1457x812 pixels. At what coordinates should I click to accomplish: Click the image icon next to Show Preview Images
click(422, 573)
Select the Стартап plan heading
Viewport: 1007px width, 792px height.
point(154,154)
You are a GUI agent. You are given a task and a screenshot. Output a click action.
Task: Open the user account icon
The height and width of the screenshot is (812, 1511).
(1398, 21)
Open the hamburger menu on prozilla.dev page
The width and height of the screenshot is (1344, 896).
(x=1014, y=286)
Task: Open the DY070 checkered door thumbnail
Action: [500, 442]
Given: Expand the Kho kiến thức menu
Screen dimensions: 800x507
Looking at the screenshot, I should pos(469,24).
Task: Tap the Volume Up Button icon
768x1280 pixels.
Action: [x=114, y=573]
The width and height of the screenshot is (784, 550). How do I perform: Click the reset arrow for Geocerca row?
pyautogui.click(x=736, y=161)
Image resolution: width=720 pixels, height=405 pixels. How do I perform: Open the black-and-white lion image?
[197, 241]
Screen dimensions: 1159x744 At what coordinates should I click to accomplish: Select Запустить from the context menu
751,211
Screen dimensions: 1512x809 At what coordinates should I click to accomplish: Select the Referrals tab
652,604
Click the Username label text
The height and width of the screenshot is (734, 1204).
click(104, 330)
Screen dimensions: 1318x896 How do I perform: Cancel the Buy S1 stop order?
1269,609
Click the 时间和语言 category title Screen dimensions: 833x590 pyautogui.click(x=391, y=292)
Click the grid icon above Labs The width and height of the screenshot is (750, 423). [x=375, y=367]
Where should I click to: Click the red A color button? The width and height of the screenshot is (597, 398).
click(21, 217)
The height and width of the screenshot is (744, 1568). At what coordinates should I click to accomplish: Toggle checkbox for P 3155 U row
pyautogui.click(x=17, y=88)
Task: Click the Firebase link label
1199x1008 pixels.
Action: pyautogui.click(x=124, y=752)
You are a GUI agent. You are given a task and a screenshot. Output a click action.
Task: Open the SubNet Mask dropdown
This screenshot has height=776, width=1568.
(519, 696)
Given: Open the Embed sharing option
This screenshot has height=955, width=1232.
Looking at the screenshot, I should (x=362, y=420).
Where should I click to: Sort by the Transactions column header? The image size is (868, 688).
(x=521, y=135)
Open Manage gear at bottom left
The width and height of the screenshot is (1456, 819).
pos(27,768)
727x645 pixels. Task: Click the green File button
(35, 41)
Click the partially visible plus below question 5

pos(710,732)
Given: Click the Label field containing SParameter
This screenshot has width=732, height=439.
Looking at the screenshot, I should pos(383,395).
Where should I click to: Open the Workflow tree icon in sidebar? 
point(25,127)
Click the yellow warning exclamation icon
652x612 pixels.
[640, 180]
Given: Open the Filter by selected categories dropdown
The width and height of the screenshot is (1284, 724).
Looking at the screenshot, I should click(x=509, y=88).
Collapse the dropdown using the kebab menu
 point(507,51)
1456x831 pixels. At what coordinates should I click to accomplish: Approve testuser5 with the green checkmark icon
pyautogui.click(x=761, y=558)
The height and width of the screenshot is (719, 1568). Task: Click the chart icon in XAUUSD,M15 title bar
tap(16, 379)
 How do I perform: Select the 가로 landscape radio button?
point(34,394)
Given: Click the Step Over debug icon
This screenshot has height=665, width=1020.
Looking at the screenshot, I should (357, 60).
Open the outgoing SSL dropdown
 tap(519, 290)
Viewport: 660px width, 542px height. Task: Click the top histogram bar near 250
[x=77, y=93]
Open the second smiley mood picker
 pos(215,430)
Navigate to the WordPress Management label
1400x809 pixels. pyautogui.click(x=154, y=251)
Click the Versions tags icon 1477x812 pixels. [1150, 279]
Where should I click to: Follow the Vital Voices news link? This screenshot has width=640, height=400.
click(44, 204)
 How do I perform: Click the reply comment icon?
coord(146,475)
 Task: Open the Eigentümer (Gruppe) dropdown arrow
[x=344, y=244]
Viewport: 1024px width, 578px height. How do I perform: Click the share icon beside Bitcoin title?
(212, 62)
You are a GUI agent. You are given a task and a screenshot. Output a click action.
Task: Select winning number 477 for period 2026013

_ _ _ _ _

Goal of the exercise: Recast the records above as a numbered list, leaving out any blank lines.

Answer:
1. 1457x812 pixels. At what coordinates should I click to accomplish: Click the image icon next to Show Preview Images
2. click(422, 573)
3. Select the Стартап plan heading
4. Viewport: 1007px width, 792px height.
5. point(154,154)
6. You are a GUI agent. You are given a task and a screenshot. Output a click action.
7. Task: Open the user account icon
8. The height and width of the screenshot is (812, 1511).
9. (1398, 21)
10. Open the hamburger menu on prozilla.dev page
11. The width and height of the screenshot is (1344, 896).
12. (x=1014, y=286)
13. Task: Open the DY070 checkered door thumbnail
14. Action: [500, 442]
15. Given: Expand the Kho kiến thức menu
16. Screen dimensions: 800x507
17. Looking at the screenshot, I should pos(469,24).
18. Task: Tap the Volume Up Button icon
19. 768x1280 pixels.
20. Action: [x=114, y=573]
21. The width and height of the screenshot is (784, 550). How do I perform: Click the reset arrow for Geocerca row?
22. pyautogui.click(x=736, y=161)
23. Image resolution: width=720 pixels, height=405 pixels. How do I perform: Open the black-and-white lion image?
24. [197, 241]
25. Screen dimensions: 1159x744 At what coordinates should I click to accomplish: Select Запустить from the context menu
26. 751,211
27. Screen dimensions: 1512x809 At what coordinates should I click to accomplish: Select the Referrals tab
28. 652,604
29. Click the Username label text
30. The height and width of the screenshot is (734, 1204).
31. click(104, 330)
32. Screen dimensions: 1318x896 How do I perform: Cancel the Buy S1 stop order?
33. 1269,609
34. Click the 时间和语言 category title Screen dimensions: 833x590 pyautogui.click(x=391, y=292)
35. Click the grid icon above Labs The width and height of the screenshot is (750, 423). [x=375, y=367]
36. Where should I click to: Click the red A color button? The width and height of the screenshot is (597, 398).
37. click(21, 217)
38. The height and width of the screenshot is (744, 1568). At what coordinates should I click to accomplish: Toggle checkbox for P 3155 U row
39. pyautogui.click(x=17, y=88)
40. Task: Click the Firebase link label
41. 1199x1008 pixels.
42. Action: pyautogui.click(x=124, y=752)
43. You are a GUI agent. You are given a task and a screenshot. Output a click action.
44. Task: Open the SubNet Mask dropdown
45. This screenshot has height=776, width=1568.
46. (519, 696)
47. Given: Open the Embed sharing option
48. This screenshot has height=955, width=1232.
49. Looking at the screenshot, I should (x=362, y=420).
50. Where should I click to: Sort by the Transactions column header? The image size is (868, 688).
51. (x=521, y=135)
52. Open Manage gear at bottom left
53. The width and height of the screenshot is (1456, 819).
54. pos(27,768)
55. 727x645 pixels. Task: Click the green File button
56. (35, 41)
57. Click the partially visible plus below question 5
58. pos(710,732)
59. Given: Click the Label field containing SParameter
60. This screenshot has width=732, height=439.
61. Looking at the screenshot, I should pos(383,395).
62. Where should I click to: Open the Workflow tree icon in sidebar? 
63. point(25,127)
64. Click the yellow warning exclamation icon
65. 652x612 pixels.
66. [640, 180]
67. Given: Open the Filter by selected categories dropdown
68. The width and height of the screenshot is (1284, 724).
69. Looking at the screenshot, I should click(x=509, y=88).
70. Collapse the dropdown using the kebab menu
71.  point(507,51)
72. 1456x831 pixels. At what coordinates should I click to accomplish: Approve testuser5 with the green checkmark icon
73. pyautogui.click(x=761, y=558)
74. The height and width of the screenshot is (719, 1568). Task: Click the chart icon in XAUUSD,M15 title bar
75. tap(16, 379)
76.  How do I perform: Select the 가로 landscape radio button?
77. point(34,394)
78. Given: Click the Step Over debug icon
79. This screenshot has height=665, width=1020.
80. Looking at the screenshot, I should (357, 60).
81. Open the outgoing SSL dropdown
82.  tap(519, 290)
83. Viewport: 660px width, 542px height. Task: Click the top histogram bar near 250
84. [x=77, y=93]
85. Open the second smiley mood picker
86.  pos(215,430)
87. Navigate to the WordPress Management label
88. 1400x809 pixels. pyautogui.click(x=154, y=251)
89. Click the Versions tags icon 1477x812 pixels. [1150, 279]
90. Where should I click to: Follow the Vital Voices news link? This screenshot has width=640, height=400.
91. click(44, 204)
92.  How do I perform: Click the reply comment icon?
93. coord(146,475)
94.  Task: Open the Eigentümer (Gruppe) dropdown arrow
95. [x=344, y=244]
96. Viewport: 1024px width, 578px height. How do I perform: Click the share icon beside Bitcoin title?
97. (212, 62)
98. You are a GUI agent. You are given a task and a screenshot. Output a click action.
99. Task: Select winning number 477 for period 2026013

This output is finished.